▸ **Task directions**
Write out, word for word, the lines of the material from the one containing "164x151 pixels." through the final line, inclusive.

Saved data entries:
-=-=-=-=-
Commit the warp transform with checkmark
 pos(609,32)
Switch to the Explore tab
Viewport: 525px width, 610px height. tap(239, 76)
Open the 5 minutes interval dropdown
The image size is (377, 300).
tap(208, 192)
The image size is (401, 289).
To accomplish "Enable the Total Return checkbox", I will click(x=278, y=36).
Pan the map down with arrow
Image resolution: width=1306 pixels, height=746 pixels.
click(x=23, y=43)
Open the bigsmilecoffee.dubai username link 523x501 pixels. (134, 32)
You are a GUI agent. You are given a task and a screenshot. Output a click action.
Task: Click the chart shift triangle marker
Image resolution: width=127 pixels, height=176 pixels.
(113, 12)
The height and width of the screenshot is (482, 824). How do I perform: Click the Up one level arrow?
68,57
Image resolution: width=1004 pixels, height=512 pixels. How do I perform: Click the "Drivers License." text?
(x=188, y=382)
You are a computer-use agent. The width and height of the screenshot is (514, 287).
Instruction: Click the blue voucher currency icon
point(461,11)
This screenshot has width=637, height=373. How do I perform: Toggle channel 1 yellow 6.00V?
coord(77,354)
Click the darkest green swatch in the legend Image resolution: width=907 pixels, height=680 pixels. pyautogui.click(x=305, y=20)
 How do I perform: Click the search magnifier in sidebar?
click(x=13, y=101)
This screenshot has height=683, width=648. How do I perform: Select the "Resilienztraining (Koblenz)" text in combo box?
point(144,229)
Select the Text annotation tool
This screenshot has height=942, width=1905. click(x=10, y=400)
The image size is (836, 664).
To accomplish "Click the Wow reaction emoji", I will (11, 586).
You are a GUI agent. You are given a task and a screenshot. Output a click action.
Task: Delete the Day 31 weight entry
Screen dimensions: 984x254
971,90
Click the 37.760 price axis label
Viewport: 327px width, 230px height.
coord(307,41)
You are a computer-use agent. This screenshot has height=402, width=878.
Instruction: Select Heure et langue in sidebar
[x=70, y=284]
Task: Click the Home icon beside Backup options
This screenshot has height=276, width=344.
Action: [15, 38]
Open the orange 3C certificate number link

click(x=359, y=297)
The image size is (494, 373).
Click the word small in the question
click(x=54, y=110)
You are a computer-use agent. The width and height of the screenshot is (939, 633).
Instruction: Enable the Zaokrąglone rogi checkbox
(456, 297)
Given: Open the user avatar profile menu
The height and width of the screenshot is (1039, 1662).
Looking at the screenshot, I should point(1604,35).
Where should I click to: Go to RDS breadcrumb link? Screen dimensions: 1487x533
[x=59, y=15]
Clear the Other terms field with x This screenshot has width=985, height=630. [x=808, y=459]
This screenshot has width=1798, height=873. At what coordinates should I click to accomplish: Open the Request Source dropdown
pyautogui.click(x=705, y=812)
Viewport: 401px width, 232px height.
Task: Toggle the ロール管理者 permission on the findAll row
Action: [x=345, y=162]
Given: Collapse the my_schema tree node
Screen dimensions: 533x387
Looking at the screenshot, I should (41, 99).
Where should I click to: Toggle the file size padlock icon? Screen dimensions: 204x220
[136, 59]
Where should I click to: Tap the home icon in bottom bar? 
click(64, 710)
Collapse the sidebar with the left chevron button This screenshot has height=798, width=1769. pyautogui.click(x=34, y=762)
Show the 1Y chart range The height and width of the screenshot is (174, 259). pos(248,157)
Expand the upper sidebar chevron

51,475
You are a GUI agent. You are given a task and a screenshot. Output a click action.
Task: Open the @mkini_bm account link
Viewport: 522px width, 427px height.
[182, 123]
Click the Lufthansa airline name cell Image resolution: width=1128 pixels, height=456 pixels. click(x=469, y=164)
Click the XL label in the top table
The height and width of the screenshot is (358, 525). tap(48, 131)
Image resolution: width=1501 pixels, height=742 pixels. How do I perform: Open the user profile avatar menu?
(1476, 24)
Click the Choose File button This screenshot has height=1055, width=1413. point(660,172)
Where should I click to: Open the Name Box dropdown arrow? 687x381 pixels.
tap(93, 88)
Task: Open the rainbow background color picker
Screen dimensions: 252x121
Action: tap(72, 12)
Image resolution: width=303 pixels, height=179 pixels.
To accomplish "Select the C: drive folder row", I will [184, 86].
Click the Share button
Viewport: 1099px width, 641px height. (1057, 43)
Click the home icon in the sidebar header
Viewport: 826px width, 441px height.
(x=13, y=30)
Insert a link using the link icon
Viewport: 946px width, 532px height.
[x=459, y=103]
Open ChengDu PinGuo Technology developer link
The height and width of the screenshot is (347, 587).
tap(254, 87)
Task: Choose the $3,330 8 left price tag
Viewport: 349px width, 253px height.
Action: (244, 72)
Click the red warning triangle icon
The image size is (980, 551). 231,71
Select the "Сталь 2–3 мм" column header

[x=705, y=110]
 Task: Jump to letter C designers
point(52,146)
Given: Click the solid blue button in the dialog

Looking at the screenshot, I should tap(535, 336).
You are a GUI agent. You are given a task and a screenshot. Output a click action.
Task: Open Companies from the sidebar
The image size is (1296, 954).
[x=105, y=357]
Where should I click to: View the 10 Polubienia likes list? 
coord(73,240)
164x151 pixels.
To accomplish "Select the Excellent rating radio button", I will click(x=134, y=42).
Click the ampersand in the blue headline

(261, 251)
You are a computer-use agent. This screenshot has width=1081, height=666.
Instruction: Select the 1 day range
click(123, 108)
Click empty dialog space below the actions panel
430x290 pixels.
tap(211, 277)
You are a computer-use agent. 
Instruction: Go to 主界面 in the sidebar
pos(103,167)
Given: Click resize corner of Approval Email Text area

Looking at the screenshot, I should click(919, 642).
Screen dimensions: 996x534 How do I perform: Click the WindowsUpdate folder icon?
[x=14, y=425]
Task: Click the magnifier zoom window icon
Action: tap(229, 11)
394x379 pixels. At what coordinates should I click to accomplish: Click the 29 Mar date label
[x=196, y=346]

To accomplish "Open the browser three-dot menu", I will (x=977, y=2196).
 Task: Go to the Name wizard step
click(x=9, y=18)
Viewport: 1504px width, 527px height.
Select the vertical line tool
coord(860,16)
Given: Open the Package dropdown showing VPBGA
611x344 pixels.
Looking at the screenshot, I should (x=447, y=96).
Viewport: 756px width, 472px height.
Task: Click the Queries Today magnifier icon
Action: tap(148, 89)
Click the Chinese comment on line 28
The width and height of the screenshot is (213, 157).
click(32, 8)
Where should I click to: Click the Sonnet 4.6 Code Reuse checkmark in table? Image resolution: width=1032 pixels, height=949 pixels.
-=-=-=-=-
▸ **Response below**
164x151 pixels.
To accomplish "Select the Excellent rating radio button", I will click(x=134, y=42).
Click the ampersand in the blue headline

(261, 251)
You are a computer-use agent. This screenshot has width=1081, height=666.
Instruction: Select the 1 day range
click(123, 108)
Click empty dialog space below the actions panel
430x290 pixels.
tap(211, 277)
You are a computer-use agent. 
Instruction: Go to 主界面 in the sidebar
pos(103,167)
Given: Click resize corner of Approval Email Text area

Looking at the screenshot, I should click(919, 642).
Screen dimensions: 996x534 How do I perform: Click the WindowsUpdate folder icon?
[x=14, y=425]
Task: Click the magnifier zoom window icon
Action: tap(229, 11)
394x379 pixels. At what coordinates should I click to accomplish: Click the 29 Mar date label
[x=196, y=346]

To accomplish "Open the browser three-dot menu", I will (x=977, y=2196).
 Task: Go to the Name wizard step
click(x=9, y=18)
Viewport: 1504px width, 527px height.
Select the vertical line tool
coord(860,16)
Given: Open the Package dropdown showing VPBGA
611x344 pixels.
Looking at the screenshot, I should (x=447, y=96).
Viewport: 756px width, 472px height.
Task: Click the Queries Today magnifier icon
Action: tap(148, 89)
Click the Chinese comment on line 28
The width and height of the screenshot is (213, 157).
click(32, 8)
Where should I click to: Click the Sonnet 4.6 Code Reuse checkmark in table? Image resolution: width=1032 pixels, height=949 pixels.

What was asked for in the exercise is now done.